### Exercise directions
Copy the records below verbatim, only the part that opens with the line containing "Given: Select the Tümü tab" and closes with the line containing "(x=904, y=288)", both lines included.
◇ ◇ ◇
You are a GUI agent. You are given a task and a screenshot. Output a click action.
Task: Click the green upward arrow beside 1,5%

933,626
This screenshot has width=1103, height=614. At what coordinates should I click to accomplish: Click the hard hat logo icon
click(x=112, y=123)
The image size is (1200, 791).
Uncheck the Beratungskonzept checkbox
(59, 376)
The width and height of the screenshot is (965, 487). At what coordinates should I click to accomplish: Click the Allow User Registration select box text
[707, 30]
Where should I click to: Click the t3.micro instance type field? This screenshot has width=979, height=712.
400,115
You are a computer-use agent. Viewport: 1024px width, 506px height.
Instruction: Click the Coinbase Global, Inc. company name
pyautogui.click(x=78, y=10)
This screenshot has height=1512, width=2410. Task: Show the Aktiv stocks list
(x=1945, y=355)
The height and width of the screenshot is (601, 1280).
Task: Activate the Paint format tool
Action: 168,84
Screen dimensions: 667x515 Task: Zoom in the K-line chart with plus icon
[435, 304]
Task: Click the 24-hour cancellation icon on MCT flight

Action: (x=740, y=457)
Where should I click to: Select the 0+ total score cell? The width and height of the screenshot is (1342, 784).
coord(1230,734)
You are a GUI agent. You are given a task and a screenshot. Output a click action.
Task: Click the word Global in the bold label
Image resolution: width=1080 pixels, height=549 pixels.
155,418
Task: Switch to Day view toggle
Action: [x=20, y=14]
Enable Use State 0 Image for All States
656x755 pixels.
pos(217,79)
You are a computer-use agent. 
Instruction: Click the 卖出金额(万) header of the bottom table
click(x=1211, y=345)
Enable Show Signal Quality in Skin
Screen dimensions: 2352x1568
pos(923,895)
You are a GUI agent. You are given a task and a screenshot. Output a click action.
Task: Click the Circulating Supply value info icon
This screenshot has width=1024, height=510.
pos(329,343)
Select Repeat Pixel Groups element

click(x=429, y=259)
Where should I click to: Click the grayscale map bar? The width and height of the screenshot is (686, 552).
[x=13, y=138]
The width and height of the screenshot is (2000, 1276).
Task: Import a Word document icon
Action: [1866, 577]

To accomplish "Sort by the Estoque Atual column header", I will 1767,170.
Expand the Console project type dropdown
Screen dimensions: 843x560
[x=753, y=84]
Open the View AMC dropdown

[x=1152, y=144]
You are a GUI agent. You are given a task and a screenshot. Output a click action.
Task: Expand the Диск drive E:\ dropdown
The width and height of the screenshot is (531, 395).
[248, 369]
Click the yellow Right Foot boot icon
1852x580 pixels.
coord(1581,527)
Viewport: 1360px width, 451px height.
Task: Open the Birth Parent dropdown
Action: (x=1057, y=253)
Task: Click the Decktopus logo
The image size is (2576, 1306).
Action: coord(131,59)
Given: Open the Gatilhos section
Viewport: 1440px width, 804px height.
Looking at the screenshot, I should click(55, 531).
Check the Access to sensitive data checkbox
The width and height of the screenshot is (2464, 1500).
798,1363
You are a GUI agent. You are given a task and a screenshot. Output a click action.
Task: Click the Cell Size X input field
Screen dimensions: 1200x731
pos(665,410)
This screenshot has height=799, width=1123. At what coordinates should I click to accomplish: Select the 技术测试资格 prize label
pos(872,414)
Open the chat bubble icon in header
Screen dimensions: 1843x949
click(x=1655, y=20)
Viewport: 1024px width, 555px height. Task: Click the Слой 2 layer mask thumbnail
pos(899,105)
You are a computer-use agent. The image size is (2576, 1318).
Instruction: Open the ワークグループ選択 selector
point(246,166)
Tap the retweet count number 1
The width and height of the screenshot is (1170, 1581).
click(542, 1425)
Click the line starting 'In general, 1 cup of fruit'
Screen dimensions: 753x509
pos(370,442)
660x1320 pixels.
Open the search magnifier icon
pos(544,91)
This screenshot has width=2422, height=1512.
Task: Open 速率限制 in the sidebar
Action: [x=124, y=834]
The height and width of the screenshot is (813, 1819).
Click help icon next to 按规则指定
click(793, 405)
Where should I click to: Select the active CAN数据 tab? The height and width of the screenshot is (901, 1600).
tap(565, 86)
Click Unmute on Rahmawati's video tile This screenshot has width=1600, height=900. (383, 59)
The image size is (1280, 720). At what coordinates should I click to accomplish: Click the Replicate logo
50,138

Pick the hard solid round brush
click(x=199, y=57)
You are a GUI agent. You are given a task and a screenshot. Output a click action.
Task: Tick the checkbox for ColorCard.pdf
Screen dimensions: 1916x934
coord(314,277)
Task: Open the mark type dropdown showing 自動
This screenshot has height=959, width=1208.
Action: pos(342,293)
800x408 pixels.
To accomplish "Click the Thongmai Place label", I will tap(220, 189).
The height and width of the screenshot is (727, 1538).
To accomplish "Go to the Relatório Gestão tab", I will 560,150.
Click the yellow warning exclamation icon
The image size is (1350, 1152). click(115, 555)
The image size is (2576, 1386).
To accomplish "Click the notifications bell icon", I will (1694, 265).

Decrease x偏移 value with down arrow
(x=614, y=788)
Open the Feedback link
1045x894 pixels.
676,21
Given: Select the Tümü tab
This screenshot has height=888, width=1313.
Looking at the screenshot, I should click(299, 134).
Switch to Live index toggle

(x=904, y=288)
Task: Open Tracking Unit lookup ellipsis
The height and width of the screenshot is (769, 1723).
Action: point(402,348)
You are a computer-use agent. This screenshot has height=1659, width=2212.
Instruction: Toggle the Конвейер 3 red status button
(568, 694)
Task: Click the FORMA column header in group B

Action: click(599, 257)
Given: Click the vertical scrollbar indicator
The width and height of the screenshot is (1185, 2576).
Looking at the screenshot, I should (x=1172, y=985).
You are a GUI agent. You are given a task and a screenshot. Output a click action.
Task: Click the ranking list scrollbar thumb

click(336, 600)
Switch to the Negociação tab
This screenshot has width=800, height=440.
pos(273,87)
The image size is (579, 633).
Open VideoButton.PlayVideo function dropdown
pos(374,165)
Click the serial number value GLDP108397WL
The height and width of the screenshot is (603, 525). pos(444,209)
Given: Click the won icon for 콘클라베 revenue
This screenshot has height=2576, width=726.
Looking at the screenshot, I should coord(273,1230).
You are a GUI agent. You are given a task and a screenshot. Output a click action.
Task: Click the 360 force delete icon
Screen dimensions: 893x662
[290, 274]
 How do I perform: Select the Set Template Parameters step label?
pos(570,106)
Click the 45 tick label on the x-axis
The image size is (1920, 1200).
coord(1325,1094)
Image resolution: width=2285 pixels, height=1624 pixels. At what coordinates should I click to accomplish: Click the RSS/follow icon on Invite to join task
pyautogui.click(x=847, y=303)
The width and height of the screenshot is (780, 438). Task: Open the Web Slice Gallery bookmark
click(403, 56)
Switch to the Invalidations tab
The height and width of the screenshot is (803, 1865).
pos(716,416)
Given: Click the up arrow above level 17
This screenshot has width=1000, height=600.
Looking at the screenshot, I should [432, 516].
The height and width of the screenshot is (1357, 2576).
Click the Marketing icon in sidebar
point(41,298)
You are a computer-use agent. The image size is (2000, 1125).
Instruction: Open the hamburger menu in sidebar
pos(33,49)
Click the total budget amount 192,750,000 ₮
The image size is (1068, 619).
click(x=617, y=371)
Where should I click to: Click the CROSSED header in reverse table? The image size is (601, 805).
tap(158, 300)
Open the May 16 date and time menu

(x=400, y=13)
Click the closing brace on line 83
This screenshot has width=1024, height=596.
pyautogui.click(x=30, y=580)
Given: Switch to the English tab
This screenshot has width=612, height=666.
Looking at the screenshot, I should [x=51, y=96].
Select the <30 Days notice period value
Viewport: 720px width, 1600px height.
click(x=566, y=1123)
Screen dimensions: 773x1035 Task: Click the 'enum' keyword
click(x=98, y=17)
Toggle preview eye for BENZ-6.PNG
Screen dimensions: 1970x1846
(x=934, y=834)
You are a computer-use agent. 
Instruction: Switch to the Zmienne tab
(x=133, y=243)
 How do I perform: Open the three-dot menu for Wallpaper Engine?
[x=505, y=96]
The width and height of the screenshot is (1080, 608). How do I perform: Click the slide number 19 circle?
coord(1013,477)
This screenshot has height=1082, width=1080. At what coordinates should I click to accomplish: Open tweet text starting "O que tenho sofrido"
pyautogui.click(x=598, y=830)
◇ ◇ ◇
### Written response
Given: Select the Tümü tab
This screenshot has height=888, width=1313.
Looking at the screenshot, I should click(299, 134).
Switch to Live index toggle

(x=904, y=288)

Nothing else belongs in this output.